Work order. The string "resolution" appears in some lines of the entries that follow; copy each such line.

Material provided below:

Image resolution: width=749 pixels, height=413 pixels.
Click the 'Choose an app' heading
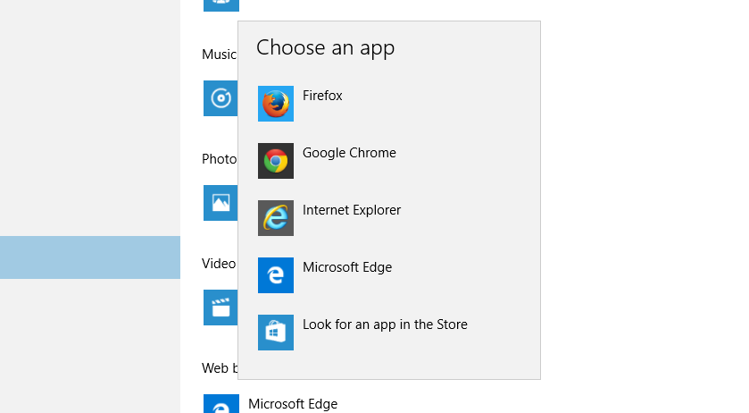click(x=325, y=47)
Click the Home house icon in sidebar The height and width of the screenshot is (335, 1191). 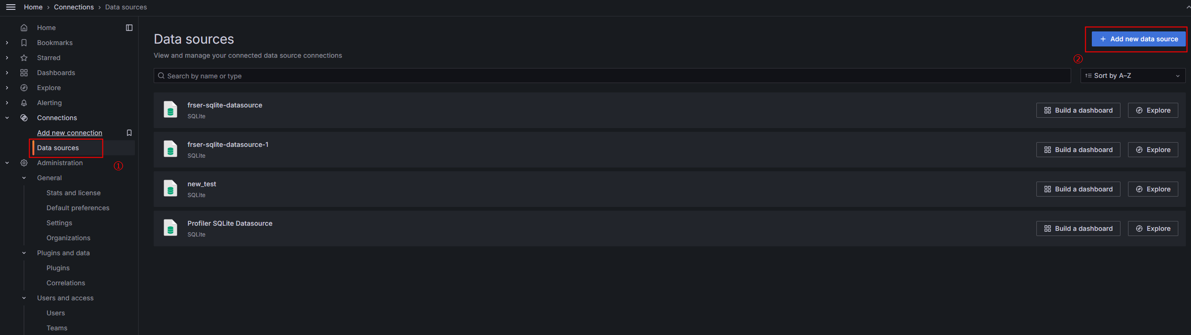pos(24,28)
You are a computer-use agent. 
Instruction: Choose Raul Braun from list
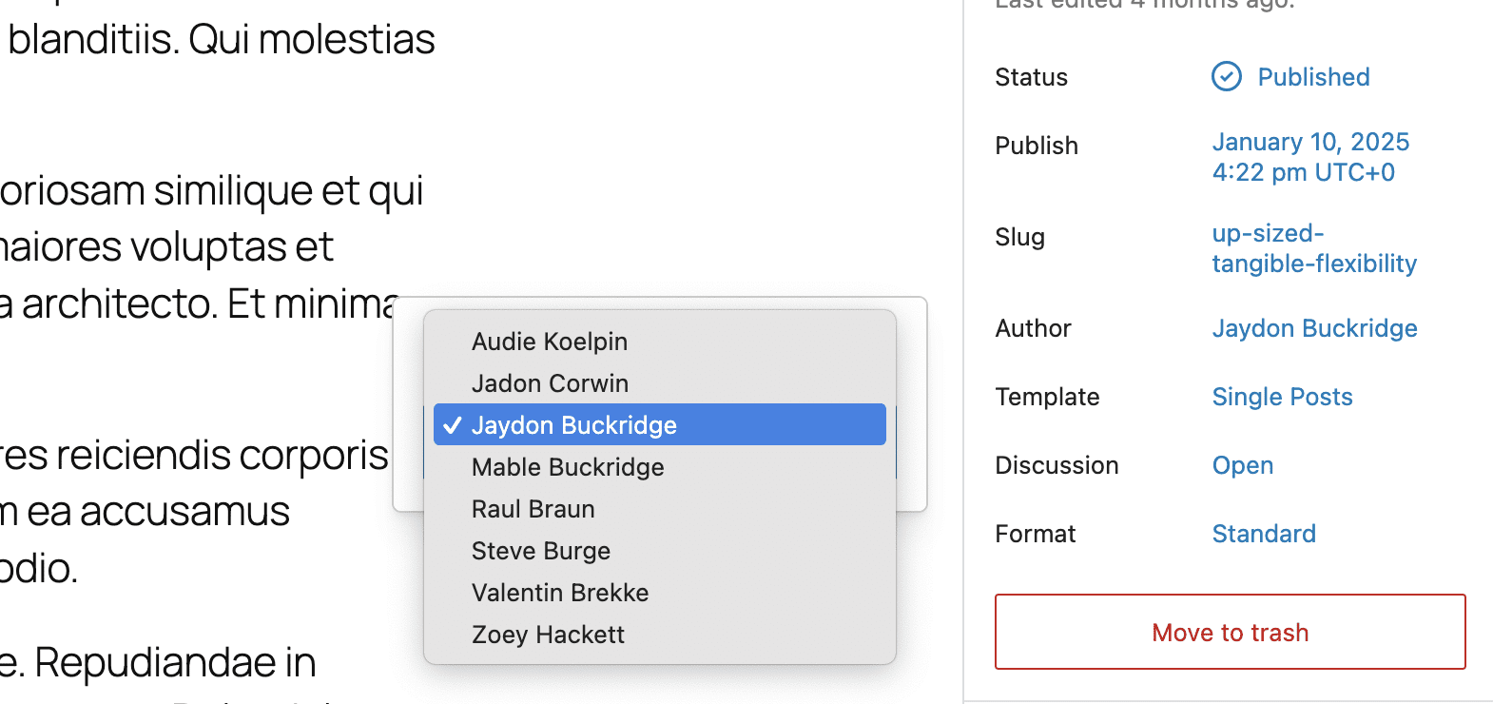(x=533, y=509)
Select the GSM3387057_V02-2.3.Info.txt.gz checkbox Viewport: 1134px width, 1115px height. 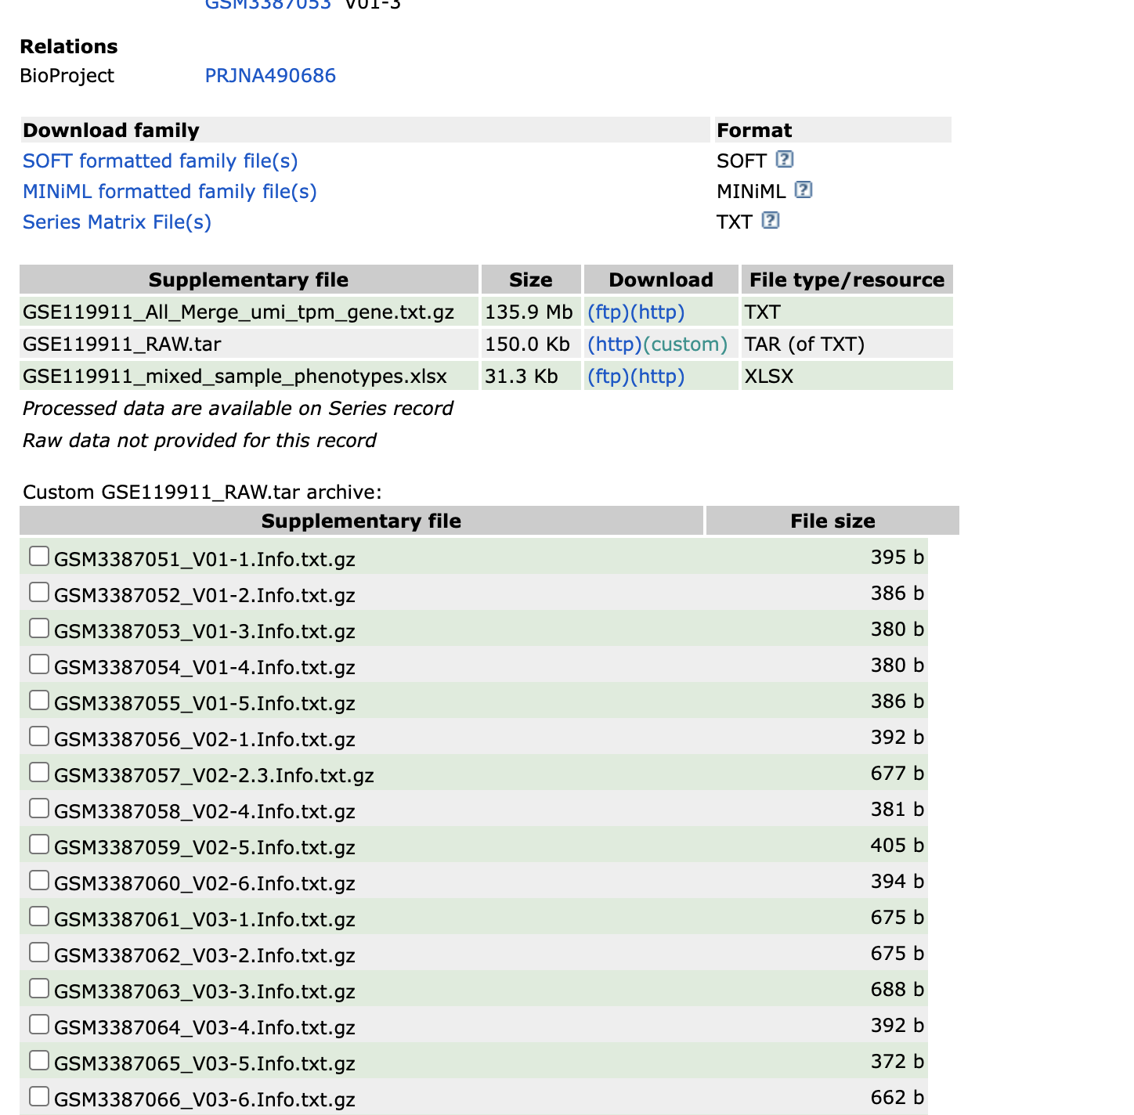click(x=39, y=773)
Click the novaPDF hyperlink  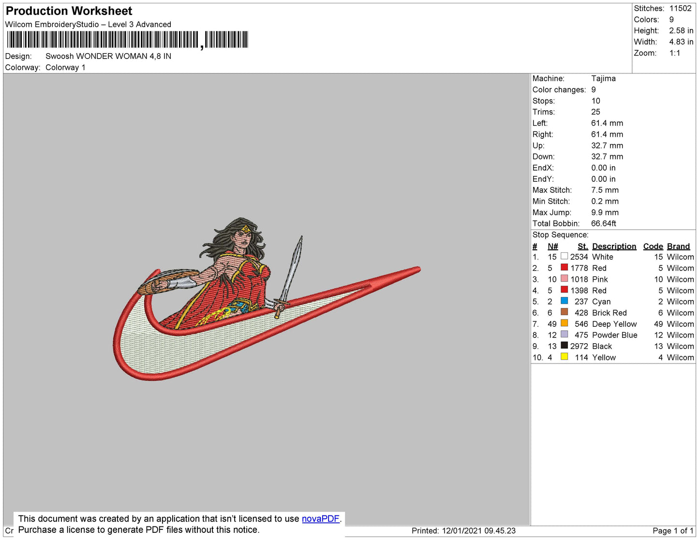pos(320,519)
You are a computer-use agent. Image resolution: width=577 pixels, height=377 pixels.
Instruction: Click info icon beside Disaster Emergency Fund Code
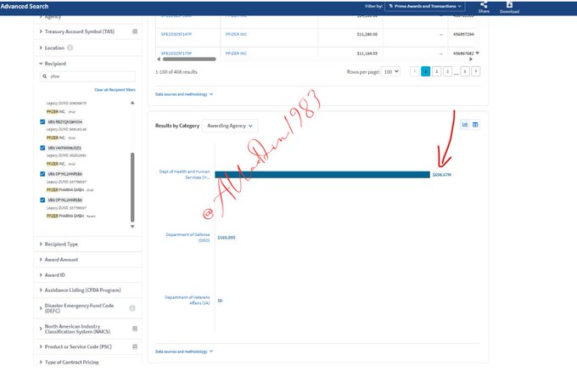click(x=132, y=307)
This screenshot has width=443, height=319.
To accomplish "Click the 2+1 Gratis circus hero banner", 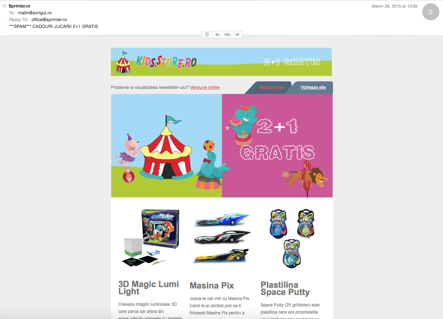I will coord(222,146).
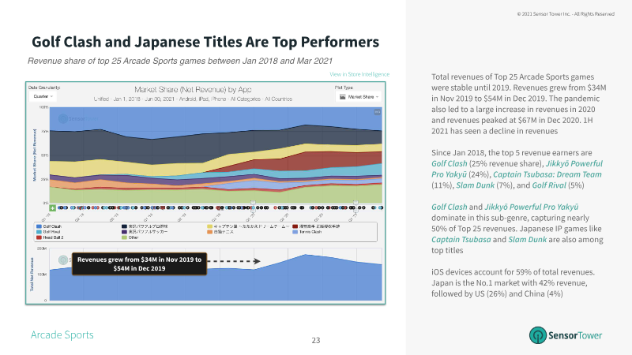
Task: Click the Sensor Tower watermark in market share chart
Action: coord(78,118)
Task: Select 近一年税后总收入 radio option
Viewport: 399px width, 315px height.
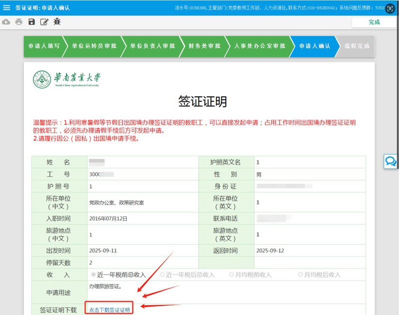Action: (162, 275)
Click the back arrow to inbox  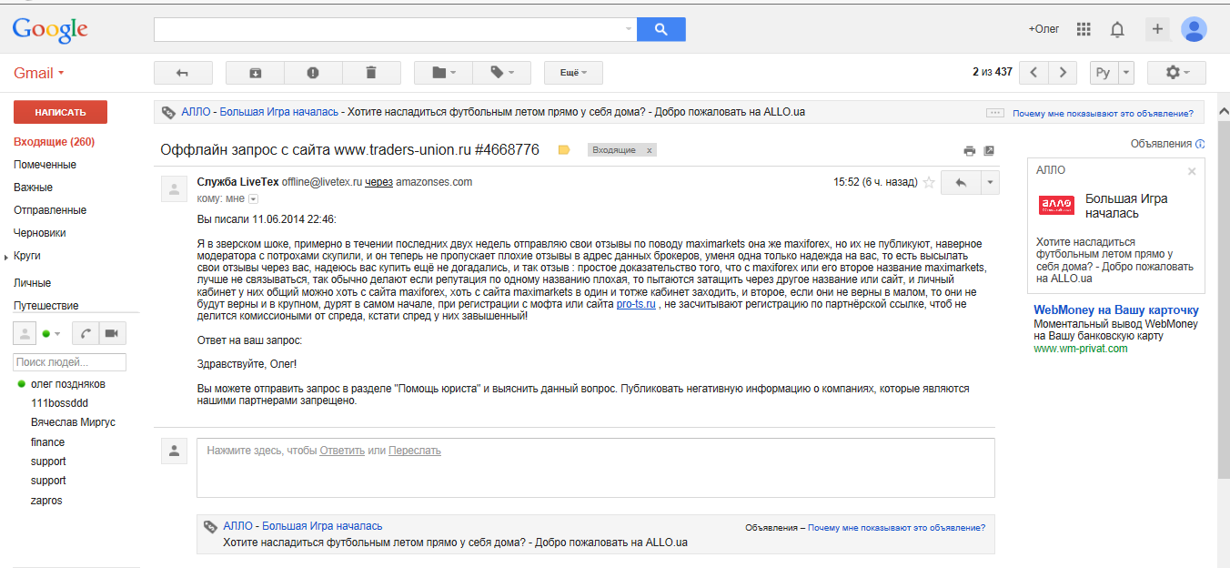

End of Material provided.

Answer area.
Image resolution: width=749 pixels, height=413 pixels.
You are a computer-use agent. Image resolution: width=577 pixels, height=377 pixels.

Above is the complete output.